▶ [ACTION ITEM]:
I would like every entry below written out exactly.

▶ [MATERIAL FOR THIS TASK]:
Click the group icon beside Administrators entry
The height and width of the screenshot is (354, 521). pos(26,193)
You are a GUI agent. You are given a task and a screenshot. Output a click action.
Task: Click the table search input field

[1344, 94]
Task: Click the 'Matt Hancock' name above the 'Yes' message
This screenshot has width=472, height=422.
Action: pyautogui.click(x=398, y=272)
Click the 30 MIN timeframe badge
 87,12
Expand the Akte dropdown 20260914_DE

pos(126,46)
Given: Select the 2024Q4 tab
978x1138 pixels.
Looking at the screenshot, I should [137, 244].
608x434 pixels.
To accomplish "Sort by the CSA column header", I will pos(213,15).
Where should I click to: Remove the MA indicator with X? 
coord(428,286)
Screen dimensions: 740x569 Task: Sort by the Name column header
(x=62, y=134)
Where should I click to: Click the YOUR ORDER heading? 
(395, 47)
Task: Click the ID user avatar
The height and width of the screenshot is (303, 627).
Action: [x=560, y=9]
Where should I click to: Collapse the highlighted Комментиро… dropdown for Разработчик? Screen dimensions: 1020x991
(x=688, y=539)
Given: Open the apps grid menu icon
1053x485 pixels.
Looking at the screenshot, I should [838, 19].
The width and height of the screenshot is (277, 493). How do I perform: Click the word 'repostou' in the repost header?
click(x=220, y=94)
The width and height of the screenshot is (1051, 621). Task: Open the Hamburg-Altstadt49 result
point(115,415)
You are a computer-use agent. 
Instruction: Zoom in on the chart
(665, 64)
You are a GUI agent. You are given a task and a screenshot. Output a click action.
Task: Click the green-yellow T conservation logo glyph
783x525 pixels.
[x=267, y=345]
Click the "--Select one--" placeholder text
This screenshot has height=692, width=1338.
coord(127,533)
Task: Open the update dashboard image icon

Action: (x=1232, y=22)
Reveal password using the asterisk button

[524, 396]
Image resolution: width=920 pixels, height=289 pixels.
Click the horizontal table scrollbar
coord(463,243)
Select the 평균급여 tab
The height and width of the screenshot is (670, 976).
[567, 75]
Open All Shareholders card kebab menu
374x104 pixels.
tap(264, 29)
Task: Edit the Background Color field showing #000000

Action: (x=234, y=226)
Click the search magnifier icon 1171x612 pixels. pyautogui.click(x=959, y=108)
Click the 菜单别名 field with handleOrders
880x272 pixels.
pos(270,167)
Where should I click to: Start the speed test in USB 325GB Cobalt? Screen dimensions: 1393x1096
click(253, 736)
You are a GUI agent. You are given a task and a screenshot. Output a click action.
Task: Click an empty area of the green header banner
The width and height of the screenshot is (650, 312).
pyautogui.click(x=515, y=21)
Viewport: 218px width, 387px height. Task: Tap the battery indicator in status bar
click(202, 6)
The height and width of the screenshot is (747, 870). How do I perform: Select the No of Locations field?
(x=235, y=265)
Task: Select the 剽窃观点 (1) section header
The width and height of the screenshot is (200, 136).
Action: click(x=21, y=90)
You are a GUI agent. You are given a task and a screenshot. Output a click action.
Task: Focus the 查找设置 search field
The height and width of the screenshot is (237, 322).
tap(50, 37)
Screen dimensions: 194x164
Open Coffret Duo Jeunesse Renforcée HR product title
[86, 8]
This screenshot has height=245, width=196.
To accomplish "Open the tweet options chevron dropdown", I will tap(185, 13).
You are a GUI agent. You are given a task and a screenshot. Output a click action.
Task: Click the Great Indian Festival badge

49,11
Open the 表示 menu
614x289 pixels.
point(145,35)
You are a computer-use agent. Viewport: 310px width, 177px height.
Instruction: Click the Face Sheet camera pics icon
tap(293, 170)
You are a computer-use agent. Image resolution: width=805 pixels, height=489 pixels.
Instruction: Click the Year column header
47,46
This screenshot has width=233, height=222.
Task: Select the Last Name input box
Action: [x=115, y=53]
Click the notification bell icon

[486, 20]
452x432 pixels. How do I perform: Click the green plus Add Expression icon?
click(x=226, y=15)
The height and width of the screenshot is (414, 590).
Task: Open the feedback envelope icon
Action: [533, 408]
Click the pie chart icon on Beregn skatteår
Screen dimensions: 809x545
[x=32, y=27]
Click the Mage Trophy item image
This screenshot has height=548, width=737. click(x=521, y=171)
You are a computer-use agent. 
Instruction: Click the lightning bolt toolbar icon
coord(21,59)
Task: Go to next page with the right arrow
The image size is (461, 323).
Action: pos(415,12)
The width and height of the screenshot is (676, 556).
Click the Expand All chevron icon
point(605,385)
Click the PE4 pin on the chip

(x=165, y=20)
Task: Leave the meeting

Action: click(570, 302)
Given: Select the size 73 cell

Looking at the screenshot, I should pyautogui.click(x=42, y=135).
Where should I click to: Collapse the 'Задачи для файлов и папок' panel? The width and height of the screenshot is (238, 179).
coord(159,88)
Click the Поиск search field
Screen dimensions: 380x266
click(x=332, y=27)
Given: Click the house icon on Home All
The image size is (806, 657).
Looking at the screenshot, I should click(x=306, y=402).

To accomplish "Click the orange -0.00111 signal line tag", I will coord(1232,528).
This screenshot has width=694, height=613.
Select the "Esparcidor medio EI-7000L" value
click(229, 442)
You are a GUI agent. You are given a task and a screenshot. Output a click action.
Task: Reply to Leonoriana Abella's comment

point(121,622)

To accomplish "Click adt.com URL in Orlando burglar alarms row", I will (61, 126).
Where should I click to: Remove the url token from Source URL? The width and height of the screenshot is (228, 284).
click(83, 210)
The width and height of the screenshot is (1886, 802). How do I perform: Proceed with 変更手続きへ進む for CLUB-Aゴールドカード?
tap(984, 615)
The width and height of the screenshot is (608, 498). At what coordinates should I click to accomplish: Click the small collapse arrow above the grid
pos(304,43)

▶ [OUTPUT OF THE TASK]:
Click the group icon beside Administrators entry
The height and width of the screenshot is (354, 521). pos(26,193)
You are a GUI agent. You are given a task and a screenshot. Output a click action.
Task: Click the table search input field

[1344, 94]
Task: Click the 'Matt Hancock' name above the 'Yes' message
This screenshot has width=472, height=422.
Action: pyautogui.click(x=398, y=272)
Click the 30 MIN timeframe badge
 87,12
Expand the Akte dropdown 20260914_DE

pos(126,46)
Given: Select the 2024Q4 tab
978x1138 pixels.
Looking at the screenshot, I should [137, 244].
608x434 pixels.
To accomplish "Sort by the CSA column header", I will pos(213,15).
Where should I click to: Remove the MA indicator with X? 
coord(428,286)
Screen dimensions: 740x569 Task: Sort by the Name column header
(x=62, y=134)
Where should I click to: Click the YOUR ORDER heading? 
(395, 47)
Task: Click the ID user avatar
The height and width of the screenshot is (303, 627).
Action: [x=560, y=9]
Where should I click to: Collapse the highlighted Комментиро… dropdown for Разработчик? Screen dimensions: 1020x991
(x=688, y=539)
Given: Open the apps grid menu icon
1053x485 pixels.
Looking at the screenshot, I should [838, 19].
The width and height of the screenshot is (277, 493). How do I perform: Click the word 'repostou' in the repost header?
click(x=220, y=94)
The width and height of the screenshot is (1051, 621). Task: Open the Hamburg-Altstadt49 result
point(115,415)
You are a computer-use agent. 
Instruction: Zoom in on the chart
(665, 64)
You are a GUI agent. You are given a task and a screenshot. Output a click action.
Task: Click the green-yellow T conservation logo glyph
783x525 pixels.
[x=267, y=345]
Click the "--Select one--" placeholder text
This screenshot has height=692, width=1338.
coord(127,533)
Task: Open the update dashboard image icon

Action: (x=1232, y=22)
Reveal password using the asterisk button

[524, 396]
Image resolution: width=920 pixels, height=289 pixels.
Click the horizontal table scrollbar
coord(463,243)
Select the 평균급여 tab
The height and width of the screenshot is (670, 976).
[567, 75]
Open All Shareholders card kebab menu
374x104 pixels.
tap(264, 29)
Task: Edit the Background Color field showing #000000

Action: (x=234, y=226)
Click the search magnifier icon 1171x612 pixels. pyautogui.click(x=959, y=108)
Click the 菜单别名 field with handleOrders
880x272 pixels.
pos(270,167)
Where should I click to: Start the speed test in USB 325GB Cobalt? Screen dimensions: 1393x1096
click(253, 736)
You are a GUI agent. You are given a task and a screenshot. Output a click action.
Task: Click an empty area of the green header banner
The width and height of the screenshot is (650, 312).
pyautogui.click(x=515, y=21)
Viewport: 218px width, 387px height. Task: Tap the battery indicator in status bar
click(202, 6)
The height and width of the screenshot is (747, 870). How do I perform: Select the No of Locations field?
(x=235, y=265)
Task: Select the 剽窃观点 (1) section header
The width and height of the screenshot is (200, 136).
Action: click(x=21, y=90)
You are a GUI agent. You are given a task and a screenshot. Output a click action.
Task: Focus the 查找设置 search field
The height and width of the screenshot is (237, 322).
tap(50, 37)
Screen dimensions: 194x164
Open Coffret Duo Jeunesse Renforcée HR product title
[86, 8]
This screenshot has height=245, width=196.
To accomplish "Open the tweet options chevron dropdown", I will tap(185, 13).
You are a GUI agent. You are given a task and a screenshot. Output a click action.
Task: Click the Great Indian Festival badge

49,11
Open the 表示 menu
614x289 pixels.
point(145,35)
You are a computer-use agent. Viewport: 310px width, 177px height.
Instruction: Click the Face Sheet camera pics icon
tap(293, 170)
You are a computer-use agent. Image resolution: width=805 pixels, height=489 pixels.
Instruction: Click the Year column header
47,46
This screenshot has width=233, height=222.
Task: Select the Last Name input box
Action: [x=115, y=53]
Click the notification bell icon

[486, 20]
452x432 pixels. How do I perform: Click the green plus Add Expression icon?
click(x=226, y=15)
The height and width of the screenshot is (414, 590).
Task: Open the feedback envelope icon
Action: [533, 408]
Click the pie chart icon on Beregn skatteår
Screen dimensions: 809x545
[x=32, y=27]
Click the Mage Trophy item image
This screenshot has height=548, width=737. click(x=521, y=171)
You are a computer-use agent. 
Instruction: Click the lightning bolt toolbar icon
coord(21,59)
Task: Go to next page with the right arrow
The image size is (461, 323).
Action: pos(415,12)
The width and height of the screenshot is (676, 556).
Click the Expand All chevron icon
point(605,385)
Click the PE4 pin on the chip

(x=165, y=20)
Task: Leave the meeting

Action: click(570, 302)
Given: Select the size 73 cell

Looking at the screenshot, I should pyautogui.click(x=42, y=135).
Where should I click to: Collapse the 'Задачи для файлов и папок' panel? The width and height of the screenshot is (238, 179).
coord(159,88)
Click the Поиск search field
Screen dimensions: 380x266
click(x=332, y=27)
Given: Click the house icon on Home All
The image size is (806, 657).
Looking at the screenshot, I should click(x=306, y=402).

To accomplish "Click the orange -0.00111 signal line tag", I will coord(1232,528).
This screenshot has width=694, height=613.
Select the "Esparcidor medio EI-7000L" value
click(229, 442)
You are a GUI agent. You are given a task and a screenshot. Output a click action.
Task: Reply to Leonoriana Abella's comment

point(121,622)

To accomplish "Click adt.com URL in Orlando burglar alarms row", I will (61, 126).
Where should I click to: Remove the url token from Source URL? The width and height of the screenshot is (228, 284).
click(83, 210)
The width and height of the screenshot is (1886, 802). How do I perform: Proceed with 変更手続きへ進む for CLUB-Aゴールドカード?
tap(984, 615)
The width and height of the screenshot is (608, 498). At what coordinates should I click to accomplish: Click the small collapse arrow above the grid
pos(304,43)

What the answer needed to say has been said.